IDENTIFIKASI CACAT LINTASAN LUAR BANTALAN BOLA MENGGUNAKAN SUPPORT VEKTOR MACHINE (SVM) PADA FAN INDUSTRI
Abstract
Air management is needed to create a comfortable environment in the industrial world. The air management tool in the form of a fan is a mechanical device that can manage air and produce large friction forces. Minimizing the frictional force requires components such as bearings. Damaging the bearing will disrupt the performance of the fan. Conventional methods such as visual and sound observation cannot detect the bearing properly when the bearing is operating. Therefore, this study used a vibration-based method which was Support Vector Machine (SVM) to detect damage to the bearing. The purpose of this study was to produce a method of detecting defects in single row bearing outer race bearings on industrial fans using SVM.

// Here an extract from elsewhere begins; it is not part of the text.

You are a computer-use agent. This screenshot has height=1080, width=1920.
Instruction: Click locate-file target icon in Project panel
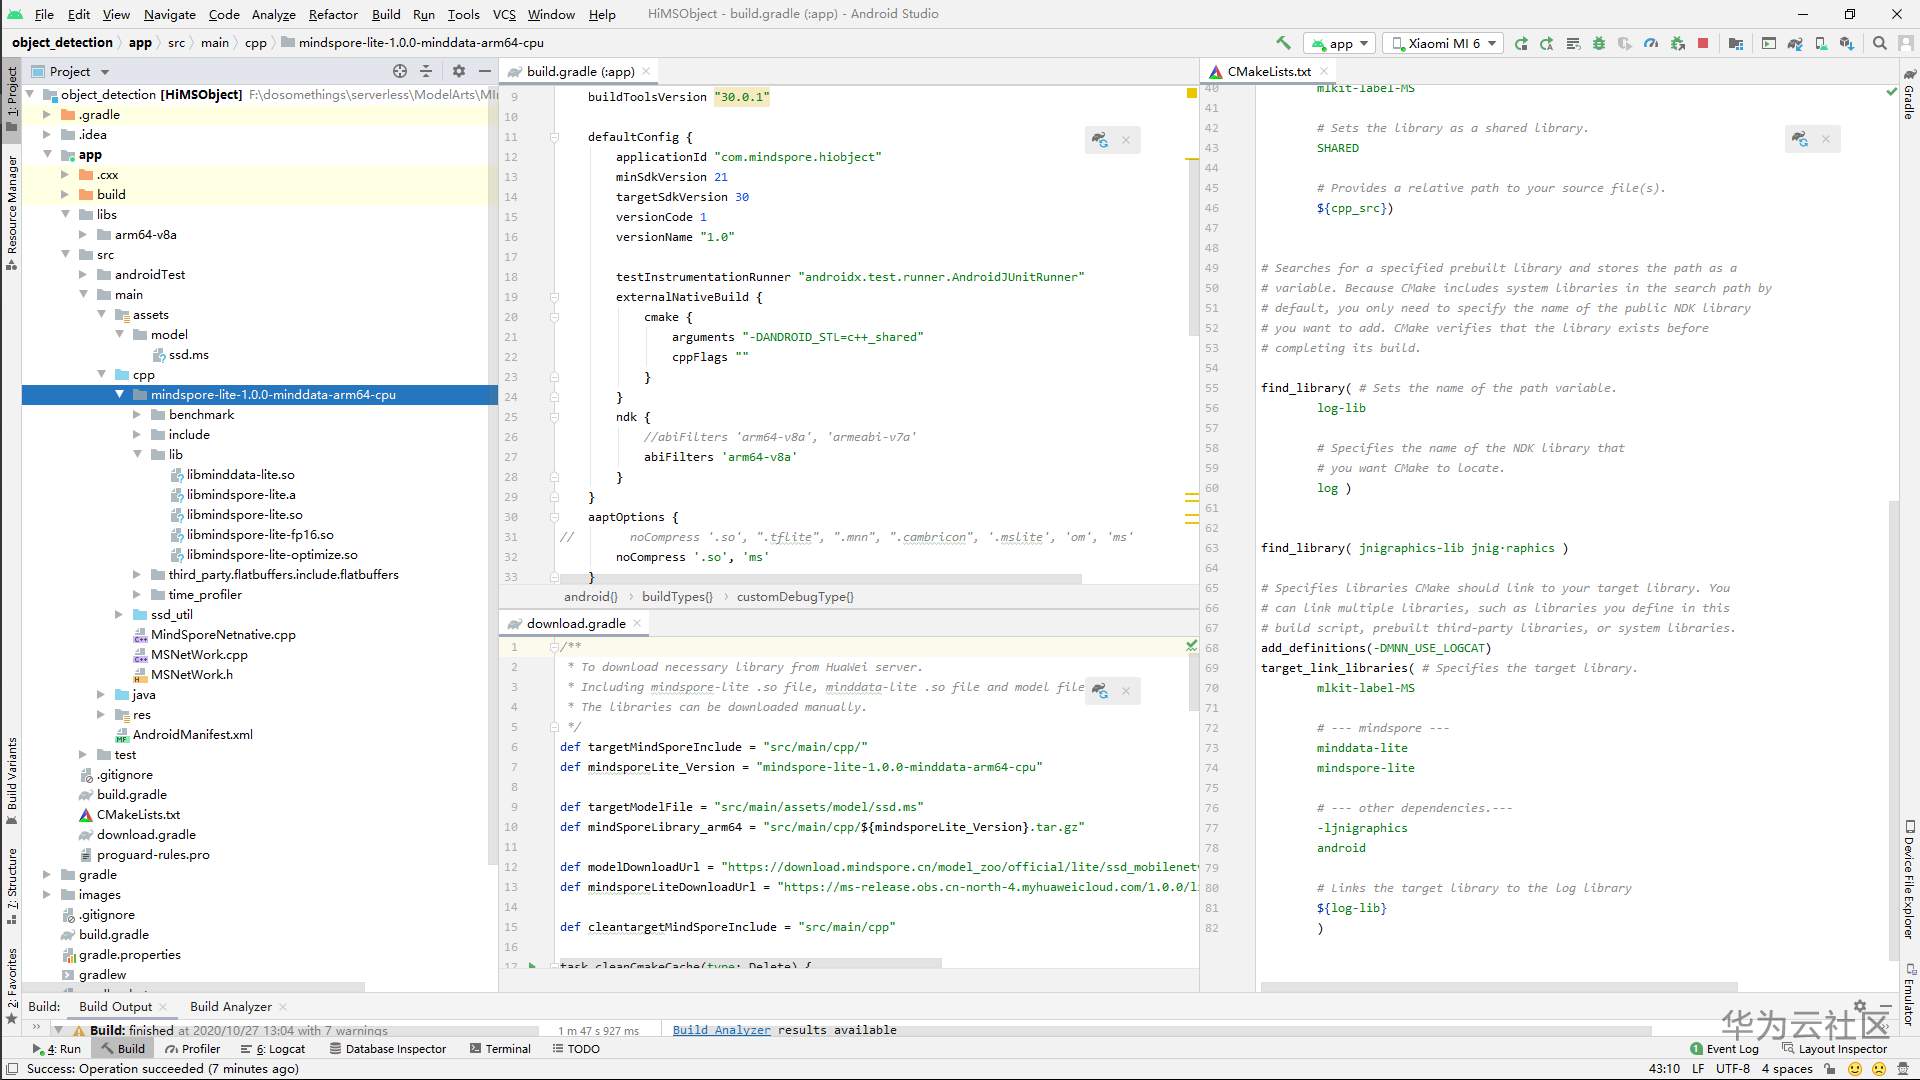(400, 71)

The study was conducted using industrial fan prototypes. The bearing recorded were single row type bearings under normal conditions and which were deformed as deep as 1.4 mm on the outer race. Recording uses data acquisition with a sampling speed of 17066 hz at a motor rotational speed of 2850 rpm. SVM classification is done with 17 statistical parameters using MATLAB r2018a software.
The result of this research indicated that good statistical parameters used from the 17 parameters modeling as SVM classification input were Root Mean Square, Standard Deviation, Kurtosis, Variance, Entropy, Standard Error, Median, Signal to Noise and Distrortion Ratio, and Signal to Noise Ratio. The most optimal SVM model was obtained by applying a combination of Median statistical parameters with SINAD, with the same testing accuracy in the RBF, Polynomial and Linear kernels by 100%. This study concluded that the classification of defects in the outer race ball bearings on industrial fans could be done by applying the Support Vector Machine (SVM) method.